Find the area bounded by the given curves y= 7cos(x) and y=7cos^2(x) between x=0 and x= π/2.
first we need their intersection:
7cos^2(x) = 7cos(x)
cos^2 x - cosx = 0
cosx(cosx- 1)
cosx = 0 or cosx = 1
x = π/2, or x = 0
ahhh, our boundaries happen to be their intersection.
let's look at the graph:
www.wolframalpha.com/input/?i=plot+y%3D+7cos(x)+,+y%3D7cos%5E2(x)+from+-.2+to+(%CF%80%2F2+%2B+1)
looks like 7cos^2 x is above 7cosx
so area =∫ (7cos^2x -7cosx) dx from 0 to π/2
= (1/2)(x + sinx coxx) + 7sinx ] from 0 to π/2
= ..... (you so the substitution)
(the integrals of sin^2 x and cos^2 x should be in your repertoire of standard integrals)

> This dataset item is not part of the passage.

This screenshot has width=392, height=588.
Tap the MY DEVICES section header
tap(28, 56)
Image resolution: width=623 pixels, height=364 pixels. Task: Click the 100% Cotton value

I think you make a mistake with which one above and below
You are right, so just turn the terms around to
area =∫ (7cosx - 7cos^2x) dx from 0 to π/2
I should have looked at my own graph a bit closer.
This are how I solve it. Do you think my answer correct?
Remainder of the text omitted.